**Raw data:**

____________________

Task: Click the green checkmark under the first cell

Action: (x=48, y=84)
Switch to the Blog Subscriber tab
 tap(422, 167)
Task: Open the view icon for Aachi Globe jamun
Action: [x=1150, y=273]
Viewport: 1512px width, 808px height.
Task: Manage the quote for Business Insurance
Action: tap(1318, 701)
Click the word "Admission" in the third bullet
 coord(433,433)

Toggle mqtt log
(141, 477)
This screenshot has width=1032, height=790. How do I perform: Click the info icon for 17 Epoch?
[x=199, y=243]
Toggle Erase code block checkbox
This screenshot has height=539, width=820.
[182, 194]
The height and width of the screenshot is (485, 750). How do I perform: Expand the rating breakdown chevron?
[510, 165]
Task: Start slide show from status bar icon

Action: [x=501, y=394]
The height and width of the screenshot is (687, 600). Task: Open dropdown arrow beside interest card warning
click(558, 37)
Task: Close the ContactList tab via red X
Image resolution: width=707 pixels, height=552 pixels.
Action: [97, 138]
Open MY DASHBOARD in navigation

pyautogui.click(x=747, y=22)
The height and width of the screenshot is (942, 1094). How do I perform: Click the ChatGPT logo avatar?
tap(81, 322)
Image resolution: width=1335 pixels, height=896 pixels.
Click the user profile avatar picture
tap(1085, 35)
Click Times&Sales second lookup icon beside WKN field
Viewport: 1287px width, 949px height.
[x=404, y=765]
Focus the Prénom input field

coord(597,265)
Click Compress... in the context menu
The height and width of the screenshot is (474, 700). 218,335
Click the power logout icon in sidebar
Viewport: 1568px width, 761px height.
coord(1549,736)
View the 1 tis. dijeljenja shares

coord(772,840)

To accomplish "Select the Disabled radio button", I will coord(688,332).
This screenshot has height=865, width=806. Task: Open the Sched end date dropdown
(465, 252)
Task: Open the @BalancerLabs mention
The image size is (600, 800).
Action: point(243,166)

____________________

**Work to be completed:** Say every entry again, exactly as it reads.

**Expected answer:**
Task: Click the green checkmark under the first cell

Action: (x=48, y=84)
Switch to the Blog Subscriber tab
 tap(422, 167)
Task: Open the view icon for Aachi Globe jamun
Action: [x=1150, y=273]
Viewport: 1512px width, 808px height.
Task: Manage the quote for Business Insurance
Action: tap(1318, 701)
Click the word "Admission" in the third bullet
 coord(433,433)

Toggle mqtt log
(141, 477)
This screenshot has width=1032, height=790. How do I perform: Click the info icon for 17 Epoch?
[x=199, y=243]
Toggle Erase code block checkbox
This screenshot has height=539, width=820.
[182, 194]
The height and width of the screenshot is (485, 750). How do I perform: Expand the rating breakdown chevron?
[510, 165]
Task: Start slide show from status bar icon

Action: [x=501, y=394]
The height and width of the screenshot is (687, 600). Task: Open dropdown arrow beside interest card warning
click(558, 37)
Task: Close the ContactList tab via red X
Image resolution: width=707 pixels, height=552 pixels.
Action: [97, 138]
Open MY DASHBOARD in navigation

pyautogui.click(x=747, y=22)
The height and width of the screenshot is (942, 1094). How do I perform: Click the ChatGPT logo avatar?
tap(81, 322)
Image resolution: width=1335 pixels, height=896 pixels.
Click the user profile avatar picture
tap(1085, 35)
Click Times&Sales second lookup icon beside WKN field
Viewport: 1287px width, 949px height.
[x=404, y=765]
Focus the Prénom input field

coord(597,265)
Click Compress... in the context menu
The height and width of the screenshot is (474, 700). 218,335
Click the power logout icon in sidebar
Viewport: 1568px width, 761px height.
coord(1549,736)
View the 1 tis. dijeljenja shares

coord(772,840)

To accomplish "Select the Disabled radio button", I will coord(688,332).
This screenshot has height=865, width=806. Task: Open the Sched end date dropdown
(465, 252)
Task: Open the @BalancerLabs mention
The image size is (600, 800).
Action: point(243,166)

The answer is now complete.